- _WHAT IS EXPECTED_: Can you repeat the records below with every "GUI agent" swapped for "screen agent" and everything else left unchanged?

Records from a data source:
------------

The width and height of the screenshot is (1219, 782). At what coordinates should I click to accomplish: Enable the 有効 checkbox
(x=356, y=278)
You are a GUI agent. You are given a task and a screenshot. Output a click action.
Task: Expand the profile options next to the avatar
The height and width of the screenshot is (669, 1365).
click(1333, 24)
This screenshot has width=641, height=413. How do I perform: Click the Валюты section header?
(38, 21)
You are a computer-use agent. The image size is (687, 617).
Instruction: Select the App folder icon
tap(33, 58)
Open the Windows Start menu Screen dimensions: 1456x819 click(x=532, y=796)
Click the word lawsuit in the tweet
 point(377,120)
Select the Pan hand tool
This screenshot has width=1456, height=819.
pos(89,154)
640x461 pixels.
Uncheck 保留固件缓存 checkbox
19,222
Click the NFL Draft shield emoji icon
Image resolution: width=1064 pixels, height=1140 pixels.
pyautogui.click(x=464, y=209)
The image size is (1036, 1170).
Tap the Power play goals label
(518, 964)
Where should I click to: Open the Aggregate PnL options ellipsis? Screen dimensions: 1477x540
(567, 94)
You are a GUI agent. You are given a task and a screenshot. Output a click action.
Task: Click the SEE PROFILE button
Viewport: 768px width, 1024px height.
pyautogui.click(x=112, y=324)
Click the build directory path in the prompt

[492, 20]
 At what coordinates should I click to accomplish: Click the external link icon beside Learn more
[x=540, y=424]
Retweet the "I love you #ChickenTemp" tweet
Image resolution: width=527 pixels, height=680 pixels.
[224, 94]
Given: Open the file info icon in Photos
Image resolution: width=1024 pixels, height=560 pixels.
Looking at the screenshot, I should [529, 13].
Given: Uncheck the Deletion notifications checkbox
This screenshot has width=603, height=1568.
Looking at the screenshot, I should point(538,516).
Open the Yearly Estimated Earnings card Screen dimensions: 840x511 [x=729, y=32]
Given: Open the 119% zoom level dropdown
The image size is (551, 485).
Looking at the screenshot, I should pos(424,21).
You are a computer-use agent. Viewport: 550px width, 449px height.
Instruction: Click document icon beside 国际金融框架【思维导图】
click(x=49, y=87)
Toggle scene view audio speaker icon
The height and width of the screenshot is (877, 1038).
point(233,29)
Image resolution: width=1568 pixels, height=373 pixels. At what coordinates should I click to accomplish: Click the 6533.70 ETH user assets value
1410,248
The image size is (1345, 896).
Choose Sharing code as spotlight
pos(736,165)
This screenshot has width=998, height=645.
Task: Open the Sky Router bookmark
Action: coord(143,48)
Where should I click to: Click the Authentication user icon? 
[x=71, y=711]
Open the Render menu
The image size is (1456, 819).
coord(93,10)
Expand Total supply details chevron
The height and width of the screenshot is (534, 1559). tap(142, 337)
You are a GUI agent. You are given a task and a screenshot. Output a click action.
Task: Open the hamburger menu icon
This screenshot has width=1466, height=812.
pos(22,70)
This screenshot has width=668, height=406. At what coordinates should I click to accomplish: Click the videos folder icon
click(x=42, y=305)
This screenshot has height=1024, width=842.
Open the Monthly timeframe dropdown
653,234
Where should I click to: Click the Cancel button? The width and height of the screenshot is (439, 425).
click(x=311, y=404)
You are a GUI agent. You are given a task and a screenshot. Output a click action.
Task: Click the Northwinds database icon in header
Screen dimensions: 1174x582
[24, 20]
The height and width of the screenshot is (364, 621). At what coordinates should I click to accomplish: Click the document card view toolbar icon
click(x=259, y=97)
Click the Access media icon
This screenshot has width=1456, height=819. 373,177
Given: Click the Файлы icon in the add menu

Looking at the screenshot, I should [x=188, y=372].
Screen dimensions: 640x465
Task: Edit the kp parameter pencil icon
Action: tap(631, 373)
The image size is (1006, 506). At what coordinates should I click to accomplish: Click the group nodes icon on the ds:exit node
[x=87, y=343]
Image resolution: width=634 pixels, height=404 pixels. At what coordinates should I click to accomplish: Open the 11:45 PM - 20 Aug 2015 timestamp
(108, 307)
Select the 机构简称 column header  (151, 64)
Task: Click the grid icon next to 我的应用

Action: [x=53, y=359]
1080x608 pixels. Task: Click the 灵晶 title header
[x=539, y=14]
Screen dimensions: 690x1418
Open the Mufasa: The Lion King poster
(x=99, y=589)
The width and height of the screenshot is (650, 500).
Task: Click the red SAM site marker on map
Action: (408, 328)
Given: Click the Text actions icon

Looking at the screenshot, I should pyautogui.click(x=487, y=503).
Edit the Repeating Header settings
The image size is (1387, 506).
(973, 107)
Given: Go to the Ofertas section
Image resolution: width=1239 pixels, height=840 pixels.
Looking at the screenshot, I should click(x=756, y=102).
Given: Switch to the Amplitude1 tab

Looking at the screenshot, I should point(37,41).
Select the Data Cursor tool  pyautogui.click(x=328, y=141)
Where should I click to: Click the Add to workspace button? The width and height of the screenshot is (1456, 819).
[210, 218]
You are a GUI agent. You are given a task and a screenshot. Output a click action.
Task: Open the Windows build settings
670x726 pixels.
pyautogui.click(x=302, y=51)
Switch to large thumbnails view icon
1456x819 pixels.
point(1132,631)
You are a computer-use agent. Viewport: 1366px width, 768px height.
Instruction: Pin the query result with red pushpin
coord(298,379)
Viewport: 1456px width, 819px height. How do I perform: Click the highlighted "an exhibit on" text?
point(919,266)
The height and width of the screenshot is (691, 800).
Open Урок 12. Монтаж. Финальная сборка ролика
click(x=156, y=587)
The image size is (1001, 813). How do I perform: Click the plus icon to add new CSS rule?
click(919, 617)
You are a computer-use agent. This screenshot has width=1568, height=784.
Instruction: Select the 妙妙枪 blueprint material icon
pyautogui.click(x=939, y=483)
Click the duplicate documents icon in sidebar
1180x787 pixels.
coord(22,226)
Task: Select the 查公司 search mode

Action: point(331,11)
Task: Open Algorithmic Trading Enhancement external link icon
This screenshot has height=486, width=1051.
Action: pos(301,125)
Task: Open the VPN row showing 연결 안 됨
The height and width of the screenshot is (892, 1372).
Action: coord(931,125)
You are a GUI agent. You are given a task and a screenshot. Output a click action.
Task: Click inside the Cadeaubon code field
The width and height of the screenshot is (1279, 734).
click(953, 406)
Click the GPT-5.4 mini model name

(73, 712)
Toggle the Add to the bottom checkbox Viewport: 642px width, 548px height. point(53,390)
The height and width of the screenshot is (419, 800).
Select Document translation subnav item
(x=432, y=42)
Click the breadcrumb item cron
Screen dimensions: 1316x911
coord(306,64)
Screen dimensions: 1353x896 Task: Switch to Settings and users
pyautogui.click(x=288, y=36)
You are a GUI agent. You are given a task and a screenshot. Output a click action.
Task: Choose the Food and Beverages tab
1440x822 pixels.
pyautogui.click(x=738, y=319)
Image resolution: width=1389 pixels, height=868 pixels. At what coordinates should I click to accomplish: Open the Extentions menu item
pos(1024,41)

------------

- _ANSWER_:
The width and height of the screenshot is (1219, 782). At what coordinates should I click to accomplish: Enable the 有効 checkbox
(x=356, y=278)
You are a screen agent. You are given a task and a screenshot. Output a click action.
Task: Expand the profile options next to the avatar
The height and width of the screenshot is (669, 1365).
click(1333, 24)
This screenshot has width=641, height=413. How do I perform: Click the Валюты section header?
(38, 21)
You are a computer-use agent. The image size is (687, 617).
Instruction: Select the App folder icon
tap(33, 58)
Open the Windows Start menu Screen dimensions: 1456x819 click(x=532, y=796)
Click the word lawsuit in the tweet
 point(377,120)
Select the Pan hand tool
This screenshot has width=1456, height=819.
pos(89,154)
640x461 pixels.
Uncheck 保留固件缓存 checkbox
19,222
Click the NFL Draft shield emoji icon
Image resolution: width=1064 pixels, height=1140 pixels.
pyautogui.click(x=464, y=209)
The image size is (1036, 1170).
Tap the Power play goals label
(518, 964)
Where should I click to: Open the Aggregate PnL options ellipsis? Screen dimensions: 1477x540
(567, 94)
You are a screen agent. You are given a task and a screenshot. Output a click action.
Task: Click the SEE PROFILE button
Viewport: 768px width, 1024px height.
pyautogui.click(x=112, y=324)
Click the build directory path in the prompt

[492, 20]
 At what coordinates should I click to accomplish: Click the external link icon beside Learn more
[x=540, y=424]
Retweet the "I love you #ChickenTemp" tweet
Image resolution: width=527 pixels, height=680 pixels.
[224, 94]
Given: Open the file info icon in Photos
Image resolution: width=1024 pixels, height=560 pixels.
Looking at the screenshot, I should [529, 13].
Given: Uncheck the Deletion notifications checkbox
This screenshot has width=603, height=1568.
Looking at the screenshot, I should point(538,516).
Open the Yearly Estimated Earnings card Screen dimensions: 840x511 [x=729, y=32]
Given: Open the 119% zoom level dropdown
The image size is (551, 485).
Looking at the screenshot, I should pos(424,21).
You are a computer-use agent. Viewport: 550px width, 449px height.
Instruction: Click document icon beside 国际金融框架【思维导图】
click(x=49, y=87)
Toggle scene view audio speaker icon
The height and width of the screenshot is (877, 1038).
point(233,29)
Image resolution: width=1568 pixels, height=373 pixels. At what coordinates should I click to accomplish: Click the 6533.70 ETH user assets value
1410,248
The image size is (1345, 896).
Choose Sharing code as spotlight
pos(736,165)
This screenshot has width=998, height=645.
Task: Open the Sky Router bookmark
Action: coord(143,48)
Where should I click to: Click the Authentication user icon? 
[x=71, y=711]
Open the Render menu
The image size is (1456, 819).
coord(93,10)
Expand Total supply details chevron
The height and width of the screenshot is (534, 1559). tap(142, 337)
You are a screen agent. You are given a task and a screenshot. Output a click action.
Task: Open the hamburger menu icon
This screenshot has width=1466, height=812.
pos(22,70)
This screenshot has width=668, height=406. At what coordinates should I click to accomplish: Click the videos folder icon
click(x=42, y=305)
This screenshot has height=1024, width=842.
Open the Monthly timeframe dropdown
653,234
Where should I click to: Click the Cancel button? The width and height of the screenshot is (439, 425).
click(x=311, y=404)
You are a screen agent. You are given a task and a screenshot. Output a click action.
Task: Click the Northwinds database icon in header
Screen dimensions: 1174x582
[24, 20]
The height and width of the screenshot is (364, 621). At what coordinates should I click to accomplish: Click the document card view toolbar icon
click(x=259, y=97)
Click the Access media icon
This screenshot has width=1456, height=819. 373,177
Given: Click the Файлы icon in the add menu

Looking at the screenshot, I should [x=188, y=372].
Screen dimensions: 640x465
Task: Edit the kp parameter pencil icon
Action: tap(631, 373)
The image size is (1006, 506). At what coordinates should I click to accomplish: Click the group nodes icon on the ds:exit node
[x=87, y=343]
Image resolution: width=634 pixels, height=404 pixels. At what coordinates should I click to accomplish: Open the 11:45 PM - 20 Aug 2015 timestamp
(108, 307)
Select the 机构简称 column header  (151, 64)
Task: Click the grid icon next to 我的应用

Action: [x=53, y=359]
1080x608 pixels. Task: Click the 灵晶 title header
[x=539, y=14]
Screen dimensions: 690x1418
Open the Mufasa: The Lion King poster
(x=99, y=589)
The width and height of the screenshot is (650, 500).
Task: Click the red SAM site marker on map
Action: (408, 328)
Given: Click the Text actions icon

Looking at the screenshot, I should pyautogui.click(x=487, y=503).
Edit the Repeating Header settings
The image size is (1387, 506).
(973, 107)
Given: Go to the Ofertas section
Image resolution: width=1239 pixels, height=840 pixels.
Looking at the screenshot, I should click(x=756, y=102).
Given: Switch to the Amplitude1 tab

Looking at the screenshot, I should point(37,41).
Select the Data Cursor tool  pyautogui.click(x=328, y=141)
Where should I click to: Click the Add to workspace button? The width and height of the screenshot is (1456, 819).
[210, 218]
You are a screen agent. You are given a task and a screenshot. Output a click action.
Task: Open the Windows build settings
670x726 pixels.
pyautogui.click(x=302, y=51)
Switch to large thumbnails view icon
1456x819 pixels.
point(1132,631)
You are a computer-use agent. Viewport: 1366px width, 768px height.
Instruction: Pin the query result with red pushpin
coord(298,379)
Viewport: 1456px width, 819px height. How do I perform: Click the highlighted "an exhibit on" text?
point(919,266)
The height and width of the screenshot is (691, 800).
Open Урок 12. Монтаж. Финальная сборка ролика
click(x=156, y=587)
The image size is (1001, 813). How do I perform: Click the plus icon to add new CSS rule?
click(919, 617)
You are a computer-use agent. This screenshot has width=1568, height=784.
Instruction: Select the 妙妙枪 blueprint material icon
pyautogui.click(x=939, y=483)
Click the duplicate documents icon in sidebar
1180x787 pixels.
coord(22,226)
Task: Select the 查公司 search mode

Action: point(331,11)
Task: Open Algorithmic Trading Enhancement external link icon
This screenshot has height=486, width=1051.
Action: pos(301,125)
Task: Open the VPN row showing 연결 안 됨
The height and width of the screenshot is (892, 1372).
Action: coord(931,125)
You are a screen agent. You are given a task and a screenshot. Output a click action.
Task: Click inside the Cadeaubon code field
The width and height of the screenshot is (1279, 734).
click(953, 406)
Click the GPT-5.4 mini model name

(73, 712)
Toggle the Add to the bottom checkbox Viewport: 642px width, 548px height. point(53,390)
The height and width of the screenshot is (419, 800).
Select Document translation subnav item
(x=432, y=42)
Click the breadcrumb item cron
Screen dimensions: 1316x911
coord(306,64)
Screen dimensions: 1353x896 Task: Switch to Settings and users
pyautogui.click(x=288, y=36)
You are a screen agent. You are given a task and a screenshot. Output a click action.
Task: Choose the Food and Beverages tab
1440x822 pixels.
pyautogui.click(x=738, y=319)
Image resolution: width=1389 pixels, height=868 pixels. At what coordinates should I click to accomplish: Open the Extentions menu item
pos(1024,41)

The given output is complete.